そして耳掃除を受けている我が妹様は瞳を閉じてとても気持ち良さそうにしている。
「そういえば杏子、いい加減俺の着ていたカッターシャツをパジャマにするのは止めないか?」
「絶対に嫌~」
俺からの意見は吟味の間も無く即座に却下された。
――まったく……カッターシャツの何がそんなに良いのかさっぱり分からん。下は自分で買ったパジャマを着るくせに、頑なに上だけは別の物を着ようとしないんだよな……。
前に一度シャツを始末しようとした事があったんだが、『捨てたら裸で家中をうろついてやるー!』――と、わりと本気で泣き喚かれて捨てるのを諦めたというエピソードがある。
「お前は一生俺のお下がりシャツを着るつもりか?」
「だったらどうする~?」
「それだけは止めとけ……」
大きく溜息を吐き出すと、杏子はそれを見て楽しそうに笑った。
――ホントに何がそんなに楽しいんだか……。
そしてせっせと耳掃除に勤しんでいると、杏子はいつの間にやら夢の世界へと旅立っていた。
「呑気に寝やがって……」
やれやれと思いつつ膝枕で寝ている杏子の頭をそっと上げ、そのままソファーに寝かせる。

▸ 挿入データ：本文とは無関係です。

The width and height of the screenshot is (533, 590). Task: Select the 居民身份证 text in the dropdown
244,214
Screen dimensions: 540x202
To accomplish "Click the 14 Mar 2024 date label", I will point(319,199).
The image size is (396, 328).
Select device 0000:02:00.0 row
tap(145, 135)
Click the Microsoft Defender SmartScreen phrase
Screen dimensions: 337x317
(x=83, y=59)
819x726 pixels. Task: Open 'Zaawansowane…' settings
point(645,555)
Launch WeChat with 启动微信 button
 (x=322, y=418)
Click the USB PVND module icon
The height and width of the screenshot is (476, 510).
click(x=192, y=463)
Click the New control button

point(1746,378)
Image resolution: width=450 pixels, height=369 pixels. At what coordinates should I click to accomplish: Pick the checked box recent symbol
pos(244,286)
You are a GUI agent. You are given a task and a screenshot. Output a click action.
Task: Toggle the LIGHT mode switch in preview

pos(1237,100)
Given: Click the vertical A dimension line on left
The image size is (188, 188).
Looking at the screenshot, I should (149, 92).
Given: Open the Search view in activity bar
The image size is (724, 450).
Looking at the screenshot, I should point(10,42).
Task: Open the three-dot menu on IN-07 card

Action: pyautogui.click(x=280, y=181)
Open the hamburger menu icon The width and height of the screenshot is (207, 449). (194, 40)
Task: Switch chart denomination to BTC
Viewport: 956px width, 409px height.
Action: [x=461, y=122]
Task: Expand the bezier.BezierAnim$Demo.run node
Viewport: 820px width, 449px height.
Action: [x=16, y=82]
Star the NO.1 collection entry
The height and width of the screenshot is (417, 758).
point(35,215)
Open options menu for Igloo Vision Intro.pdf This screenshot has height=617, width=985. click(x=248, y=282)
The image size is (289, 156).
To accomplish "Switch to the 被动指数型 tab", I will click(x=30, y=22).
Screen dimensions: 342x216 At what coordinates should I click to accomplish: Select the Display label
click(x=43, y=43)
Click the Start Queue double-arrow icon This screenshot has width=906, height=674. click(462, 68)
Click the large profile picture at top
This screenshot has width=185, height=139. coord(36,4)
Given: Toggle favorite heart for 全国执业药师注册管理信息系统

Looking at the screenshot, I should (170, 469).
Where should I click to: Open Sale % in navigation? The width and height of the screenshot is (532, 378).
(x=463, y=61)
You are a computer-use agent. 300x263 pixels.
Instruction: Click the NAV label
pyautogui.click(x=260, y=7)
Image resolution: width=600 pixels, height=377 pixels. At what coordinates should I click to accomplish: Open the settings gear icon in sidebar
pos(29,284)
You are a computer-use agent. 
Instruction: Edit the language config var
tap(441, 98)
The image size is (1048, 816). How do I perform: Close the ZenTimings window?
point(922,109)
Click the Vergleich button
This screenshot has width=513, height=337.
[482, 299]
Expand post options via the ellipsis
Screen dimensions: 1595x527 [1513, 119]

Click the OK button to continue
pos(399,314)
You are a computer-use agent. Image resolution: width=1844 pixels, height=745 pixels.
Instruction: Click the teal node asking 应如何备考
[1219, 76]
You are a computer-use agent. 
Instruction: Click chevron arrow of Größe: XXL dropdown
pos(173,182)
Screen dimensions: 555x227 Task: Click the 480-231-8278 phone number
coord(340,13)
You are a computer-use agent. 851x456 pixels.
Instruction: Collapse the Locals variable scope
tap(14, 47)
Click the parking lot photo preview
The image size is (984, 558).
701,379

そして俺は自室に向かい少しだけ厚手の掛け布団を手に持ち、再びリビングへと下りてからソファーで寝ている杏子の身体にそっとそれを被せた。
「ううん……おにい……ちゃん。アイス買ってきてぇ……」
不意にそんな寝言を呟く杏子。
――やっぱりコイツの中で俺は召使いなのだろうか……。
夢の中でも不遇な扱いをされている俺に泣けてくる。
しかしまあ、是非とも夢の中だけで満足して、現実の俺に欲望の刃を向けないようにしてもらいたい。
「頑張れよ。夢の中の俺」
激しい雨が降りしきる外を眺めながらぽつりと呟いたその言葉が、杏子の寝息と一緒に部屋の中にスッと溶け込んで消えていった。